Merrill’s Lynching

Posted by | January 26, 2009 | business | 2 Comments

John Thain, head of Merrill Lynch was fired by BofA chief, Ken Lewis, last week, after the Financial Times revealed that he had accelerated several billion dollars of executive bonuses. The bonuses were made possible after a bailout. In other words, tax payer cash is ironically what prevented this from being illegal conveyance of funds in a bankrupt company.

Anyone who has worked in an American company of even modest size will know that politeness to departing executives is a result of the threat of litigation.

I worked for a company where the CEO slept with an employee and then threatened to fire the employee for not continuing to agree to do so, which resulted in a sexual harassment suit. This was actually one of the more minor infractions, but it was the one that surfaced. Publicly, this CEO was not fired, but ‘resigned’ with an agreement that the details of this would never surface, because the board felt threatened by the CEO’s history of being litigious.

Similarly, John Thain ‘was resigned’. However, over the course of the last week something interesting happened. In newspaper coverage, resigned changed to dismissed, and even to fired. This tiny flicker of rebellion suggests that the litigation shell is cracking and if it continues it will spiral. From an historical perspective, it is even possible that Thain will end up in jail.

We are in a dangerous time where similar economic problems have historically led to public unrest. There will be a lot of public anger, and there needs to be a plan to deal with it. There are arguments on both sides as to whether focusing anger augments it or channels it away.
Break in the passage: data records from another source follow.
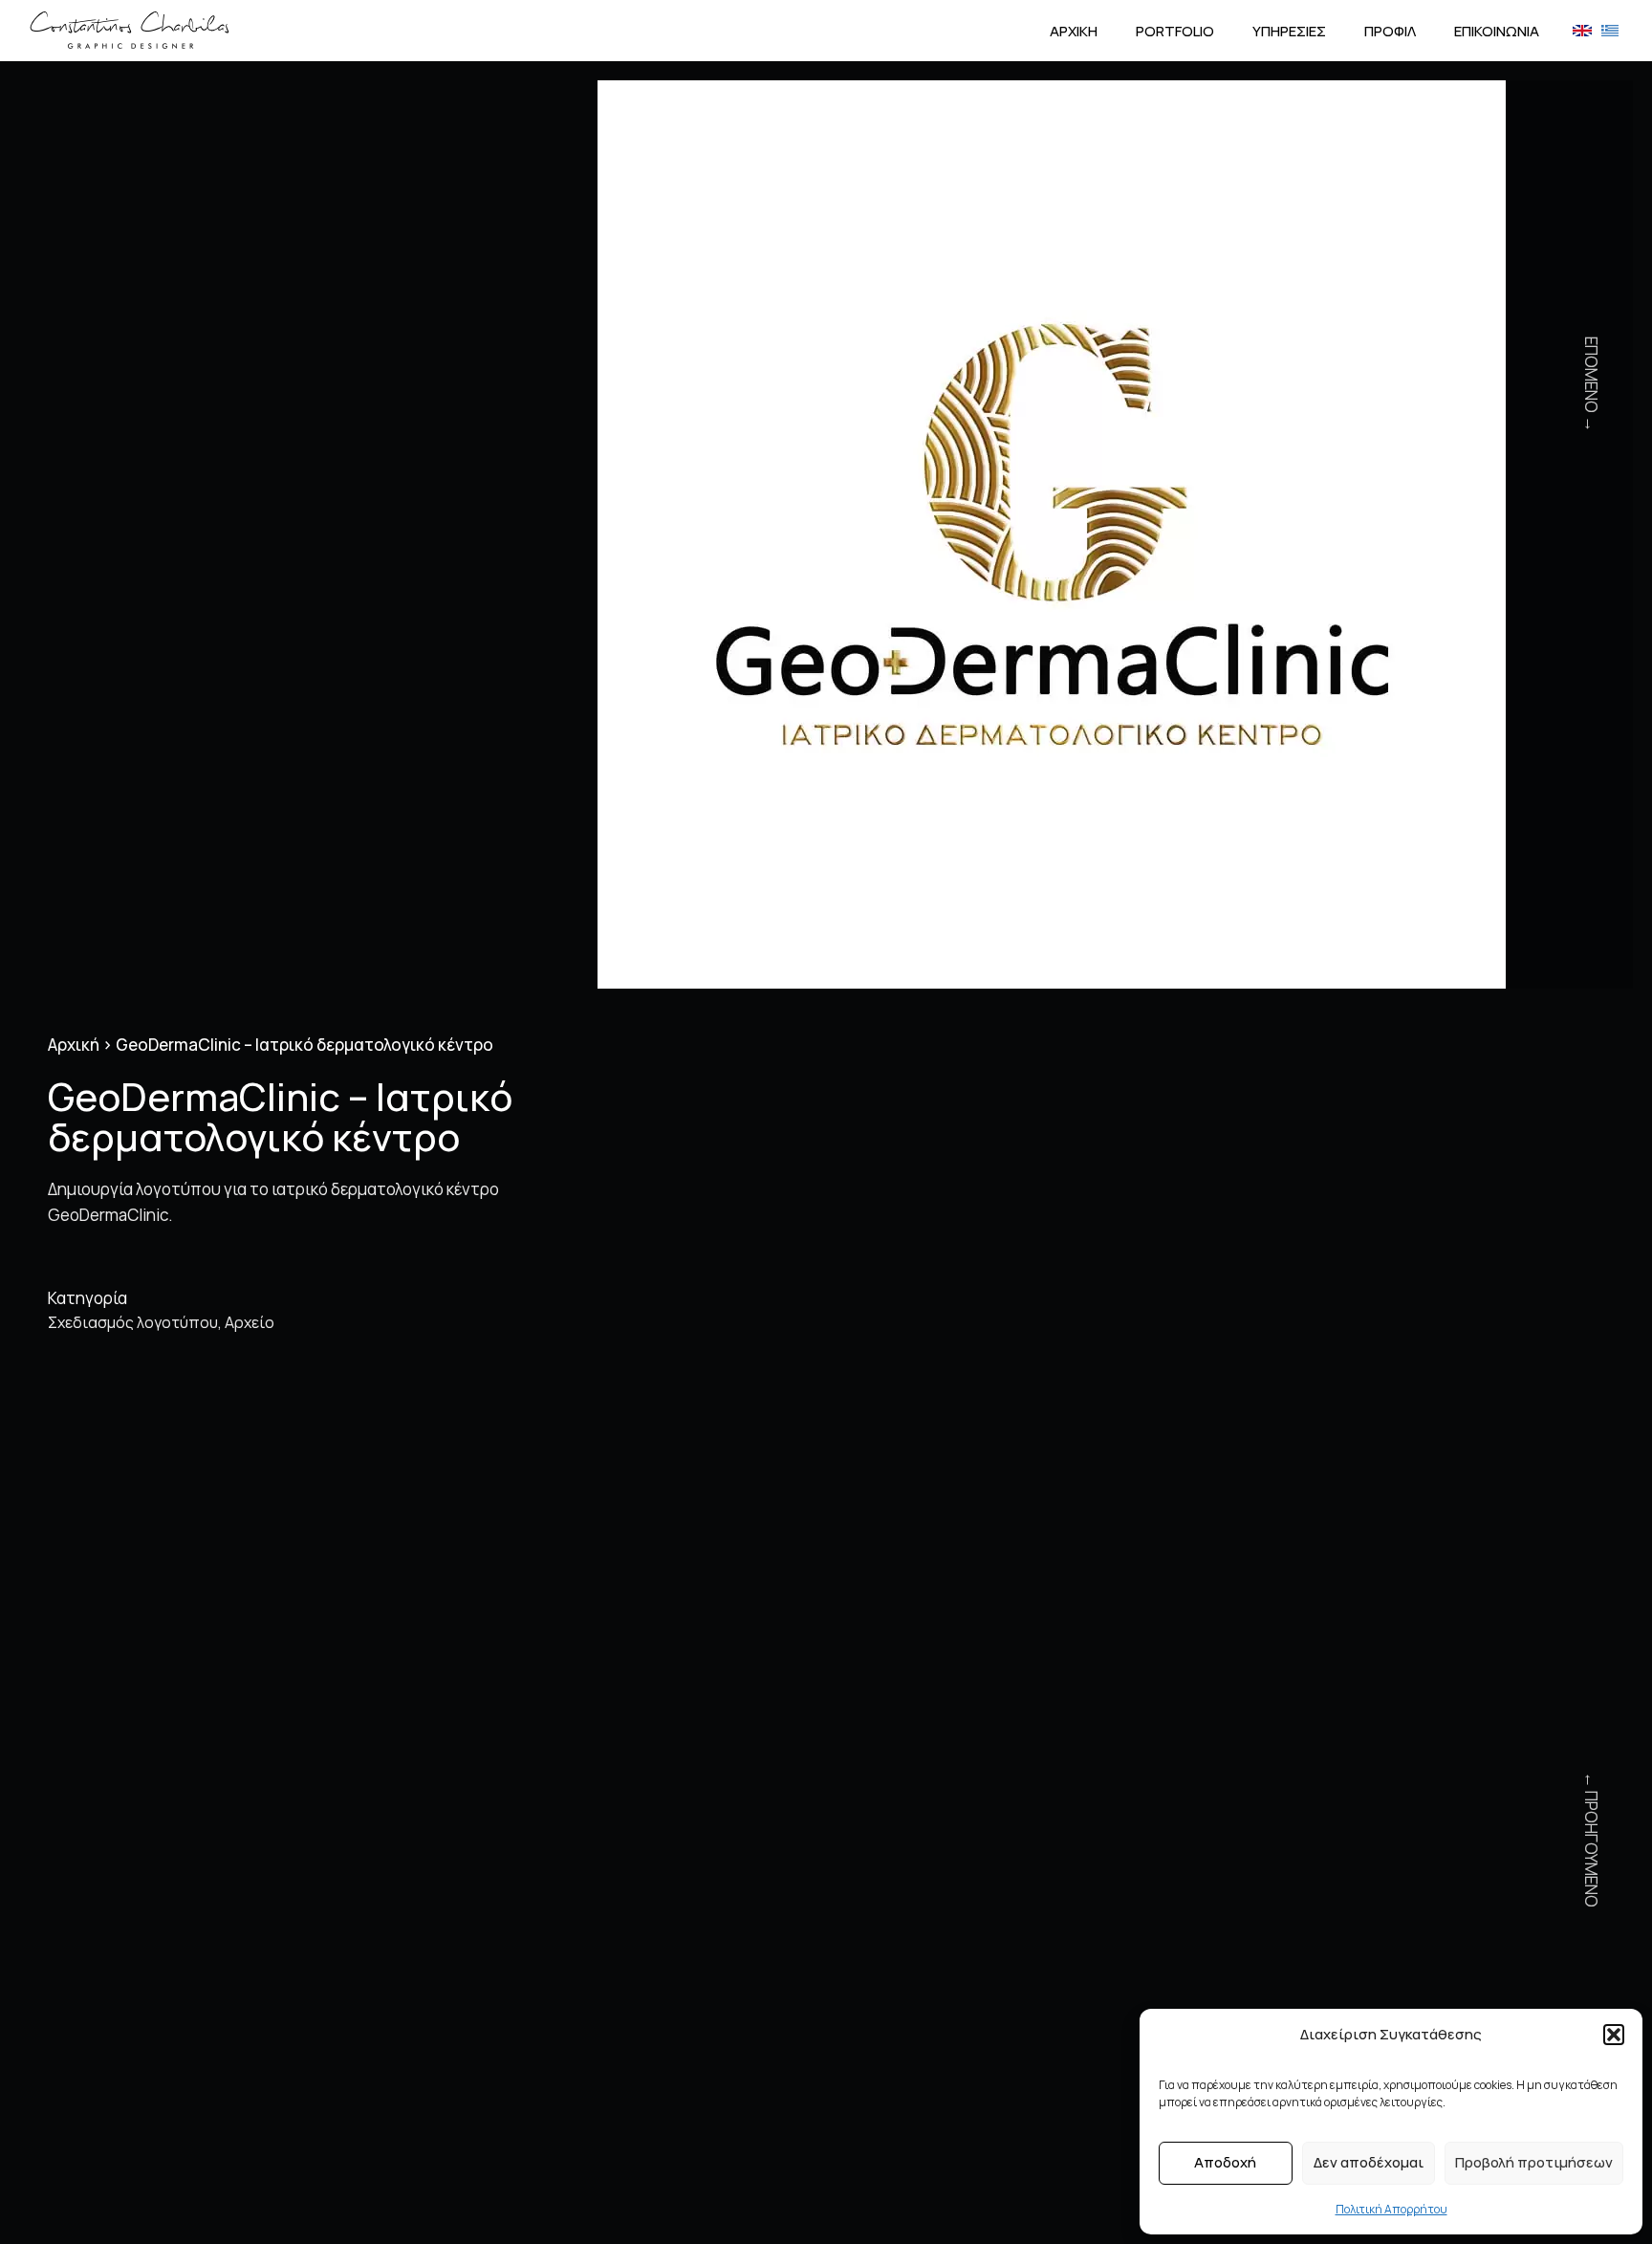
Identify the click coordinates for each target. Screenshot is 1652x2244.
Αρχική (73, 1045)
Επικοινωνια (1496, 31)
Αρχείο (249, 1322)
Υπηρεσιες (1289, 31)
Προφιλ (1390, 31)
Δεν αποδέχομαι (1369, 2162)
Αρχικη (1074, 31)
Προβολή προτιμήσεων (1534, 2162)
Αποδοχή (1225, 2162)
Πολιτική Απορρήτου (1391, 2209)
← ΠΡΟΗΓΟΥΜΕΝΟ (1591, 1839)
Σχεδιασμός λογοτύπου (133, 1322)
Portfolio (1175, 31)
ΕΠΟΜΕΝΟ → (1591, 384)
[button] (1613, 2034)
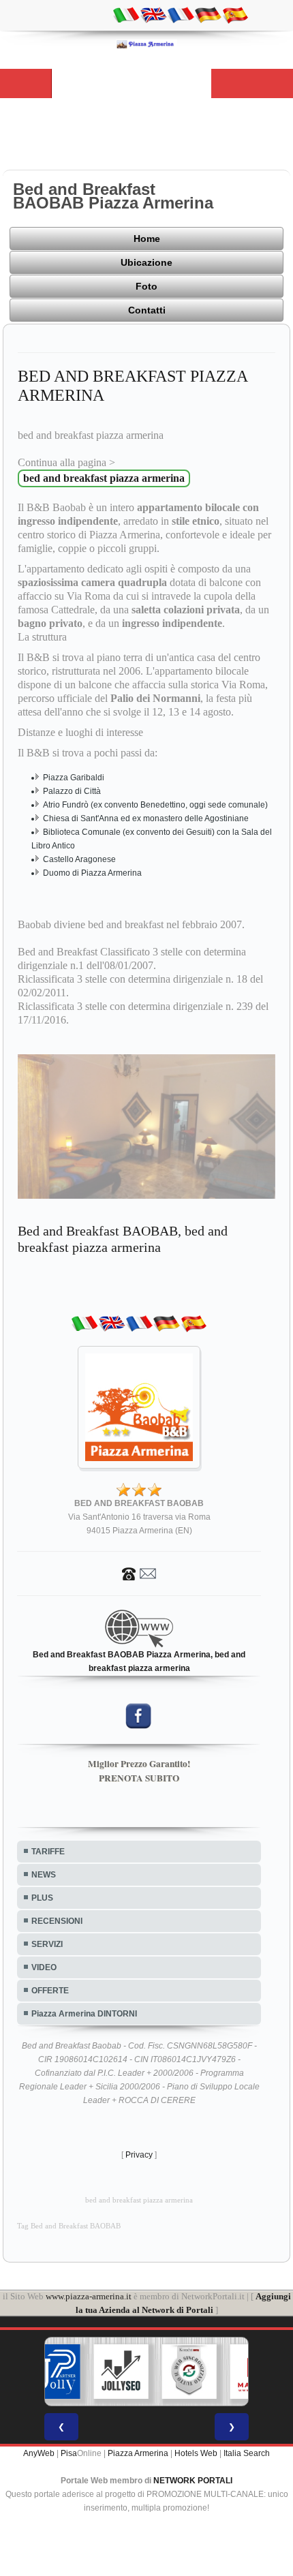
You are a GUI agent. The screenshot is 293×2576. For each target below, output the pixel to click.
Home (147, 238)
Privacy (139, 2155)
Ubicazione (146, 262)
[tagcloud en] (153, 14)
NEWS (43, 1875)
Evans Pritchard points out that we are a long way from 1933, where public anger was destabilizing:

The New York Stock Exchange and the Chicago Board of Trade had closed. Thirty-two states had shut their banks…Illinois and much of the South had stopped paying teachers. Schools closed for months. An army of 25,000 famished war veterans squatting in view of Congress had been charged by troopers of the 3rd US cavalry with naked sabres – led by a Major George Patton… More than 100,000 New Yorkers applied to go to the Soviet Union when Moscow advertised for 6,000 skilled workers.

Will channeling public anger against Wall St. make things worse or create an outlet? Evans Pritchard suggests that in the Depression, actively punishing Wall St. helped, and that FDR channelled public “anger against Wall St., diffusing it”.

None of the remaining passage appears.